TASK STATEMENT: Nothing but the lines from the one containing "Viewport: 584px width, 234px" through the end of the data below should appear in the answer, each exact and free of pictures.

━━━━━ DATA ━━━━━

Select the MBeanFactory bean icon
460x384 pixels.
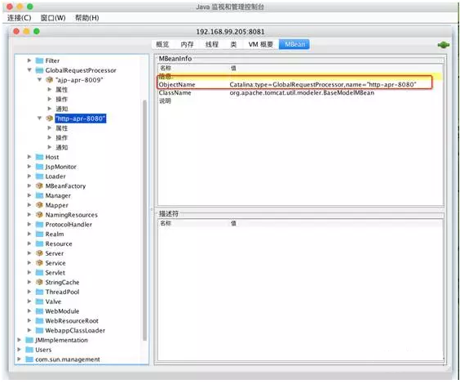click(39, 185)

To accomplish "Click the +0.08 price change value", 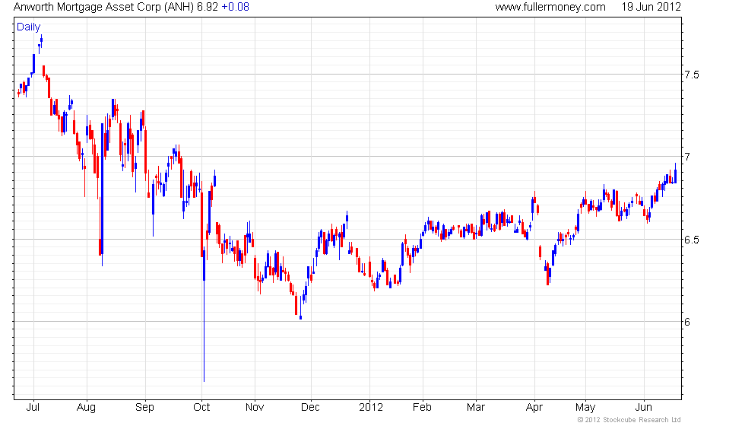I will pos(235,7).
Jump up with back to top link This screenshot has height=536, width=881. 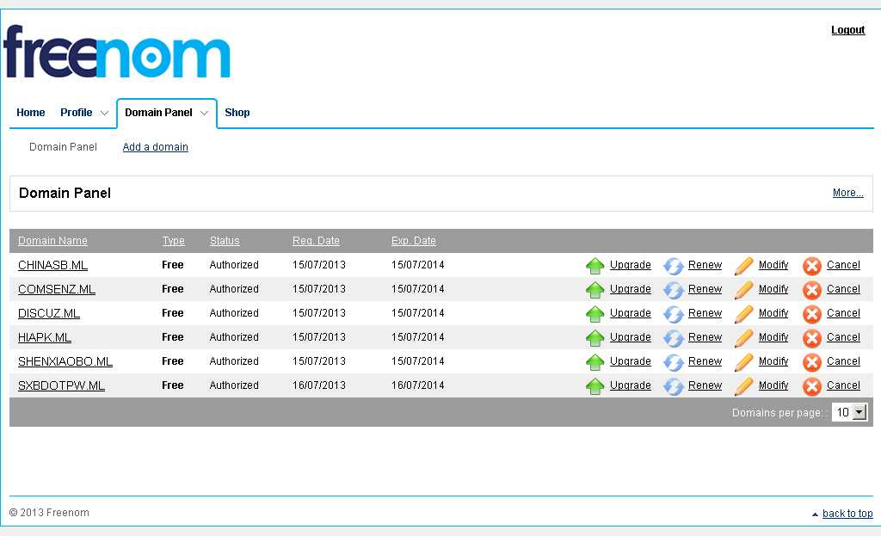(x=847, y=514)
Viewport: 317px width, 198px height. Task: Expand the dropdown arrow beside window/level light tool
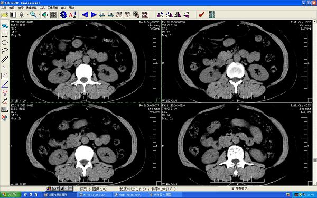[x=27, y=15]
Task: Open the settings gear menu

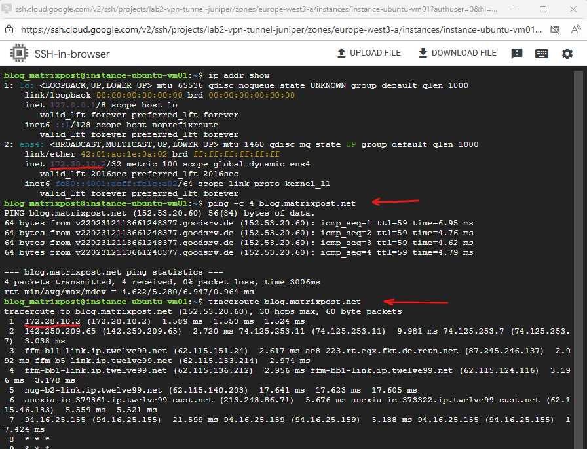Action: [x=567, y=54]
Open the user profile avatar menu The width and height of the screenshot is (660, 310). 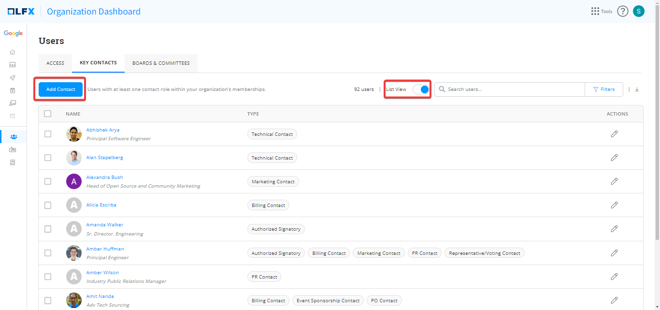click(x=638, y=11)
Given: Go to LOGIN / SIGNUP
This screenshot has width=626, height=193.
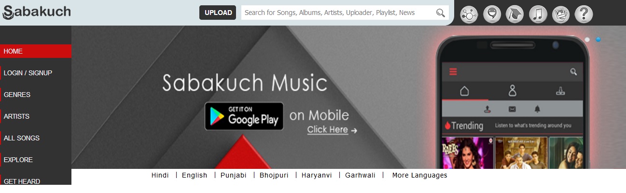Looking at the screenshot, I should 36,73.
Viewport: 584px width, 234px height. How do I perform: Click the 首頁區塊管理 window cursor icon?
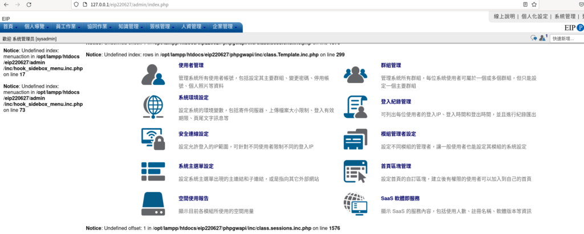pos(355,171)
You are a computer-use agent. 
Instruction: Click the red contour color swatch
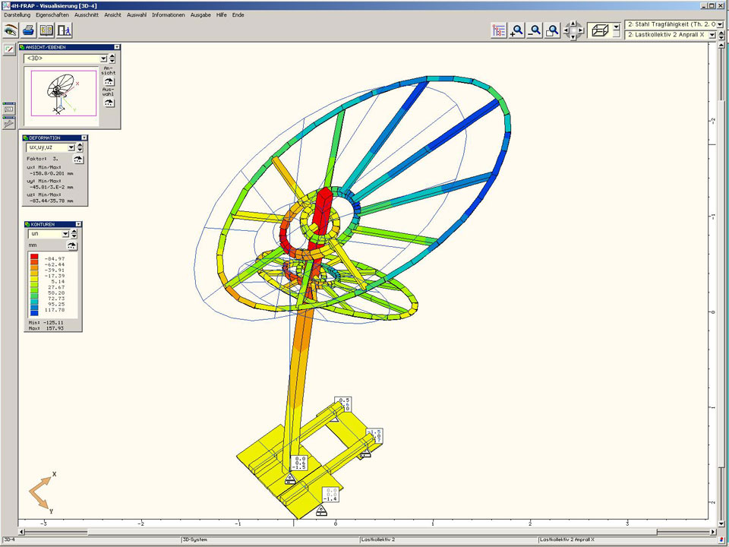pos(34,259)

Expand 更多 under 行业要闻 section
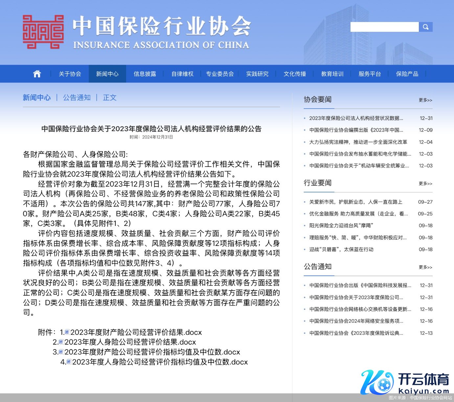pyautogui.click(x=425, y=184)
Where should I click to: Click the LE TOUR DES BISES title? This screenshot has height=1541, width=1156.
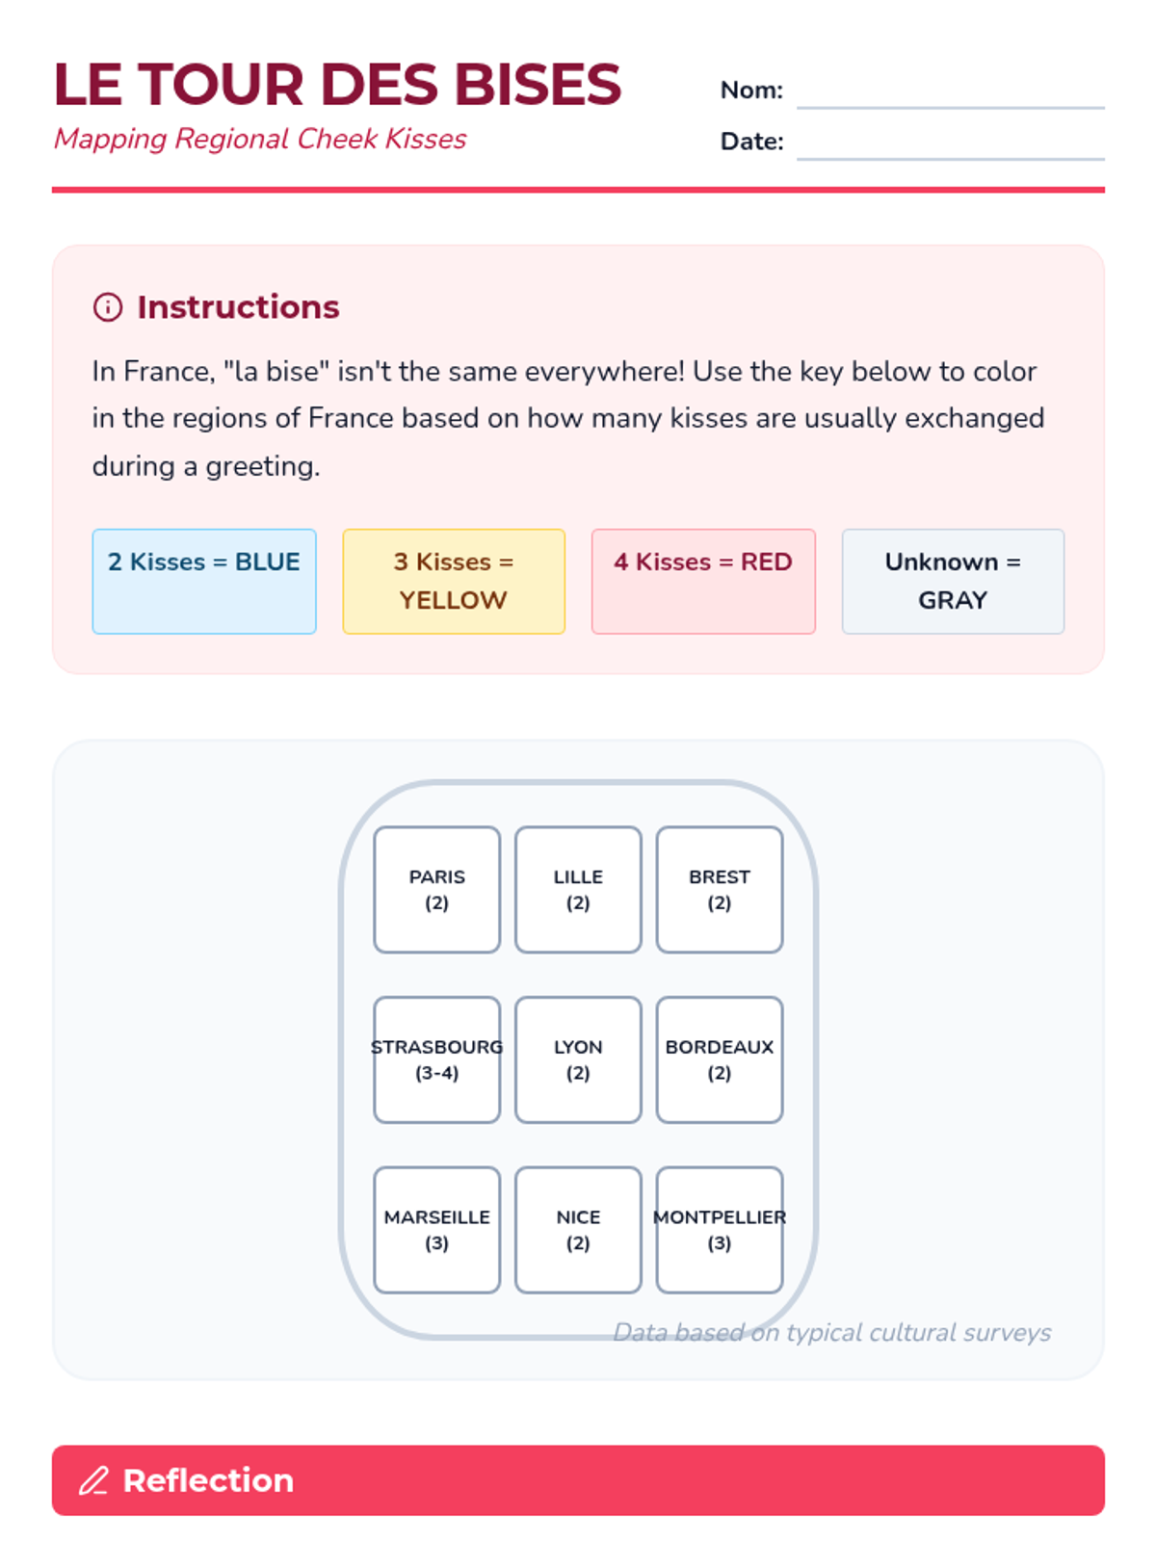click(337, 85)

━━━━━

ANSWER SPACE:
Viewport: 584px width, 234px height. How do I perform: Click the 首頁區塊管理 window cursor icon?
pos(355,171)
You are a computer-use agent. 
Instruction: Click the red contour color swatch
pos(34,259)

Expand 更多 under 行业要闻 section
pyautogui.click(x=425, y=184)
Where should I click to: Click the LE TOUR DES BISES title? This screenshot has height=1541, width=1156.
click(337, 85)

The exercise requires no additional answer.